Grande Sertão, a gênese desconhecida
Tive grande dificuldade de engatar a leitura do "Grande Sertão, Veredas", a obra mais conhecida de Guimarães Rosa. Recordo que empaquei no começo, aí pela página 40, 50, não sei que edição. Aliás, só arranquei mesmo depois de algum tempo, graças a uma conversa no já longínquo ano da graça de 1977.
Wilma Vilela Guerra, diplomata mineira, foi minha colega de trabalho nos anos 70. Trabalhamos na Embaixada do Brasil em Copenhague. Wilma era poetisa de mão cheia e engatava qualquer conversa sobre literatura. Aprendi muito com ela. Depois que saí de Copenhague, em 1980, soube dela em Montevidéu, de onde enviou alguns cartões postais. No site do Itamaraty, consta o seu nome como "inativa", sem mais informações.
Entre tudo o que conversamos, se incluía a gênese, segundo ela, de Grande Sertão, Veredas. Eu lhe contei sobre a dificuldade que estava tendo com a leitura do livro. Ia bem até um certo ponto, mas não arrancava, não conseguia ultrapassar aquele Rubicão. Pois ela me confessou também ter travado a leitura bem no começo e contou como ultrapassou essa barreira invisível.
Wilma tinha tido o privilégio de trabalhar com João Cabral de Mello Neto em Barcelona, na década de 1960. Cabral, por sua vez, foi colega de Guimarães Rosa. Este lhe contou como tinha sido difícil escrever o "Grande Sertão". A ideia avançava, sabia que era uma boa ideia, mas a escrita não engrenava. Passavam-se dias e noites e nenhuma frase adiante. Num determinado momento, encontra o fio da história e não consegue mais parar, acossado de uma fúria de criatividade que o impedia até de procurar comida. Sua mulher trazia-lhe almoço na beira da piscina, no quarto, na sala, na varanda, porque o motor da inspiração não parava de funcionar. Onde estivesse escrevendo, fosse de pé, de lado, deitado, seguia em frente, assim como um prisioneiro obrigado a limpar um pátio infinito.Foi assim, segundo João Cabral confiou a Wilma, que uma das maiores obras da literatura mundial se fez.
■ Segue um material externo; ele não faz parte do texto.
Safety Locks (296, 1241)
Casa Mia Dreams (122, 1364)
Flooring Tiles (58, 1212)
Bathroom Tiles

Depois da conversa com Wilma, me tranquilizei, minha hora ia chegar. E chegou. A partir de um certo ponto, não consegui mais parar de ler e recordo que passei todo um fim de semana em casa numa situação paradoxal: não conseguia parar de ler e lamentava terminar a saga de Diadorim.
Depois que li o Grande Sertão, apaixonei-me por outras de suas obras, em especial "A Menina de Lá", conto presente no livro Primeiras Estórias. Li também suas obras sob outras lentes, como "Guimarães Rosa, Outra Mirada", do mineiro Cláudio Pérsio. Admirador confesso de Rosa, descobri seu quase desconhecido livro de poesia, o "Magma". Esse livro ganhou prêmio literário antes de Rosa ser o que é. Trabalho de juventude, mereceu os mais rasgados elogios de Guilherme de Almeida, o Príncipe dos Poetas brasileiros. Não foi pouca coisa.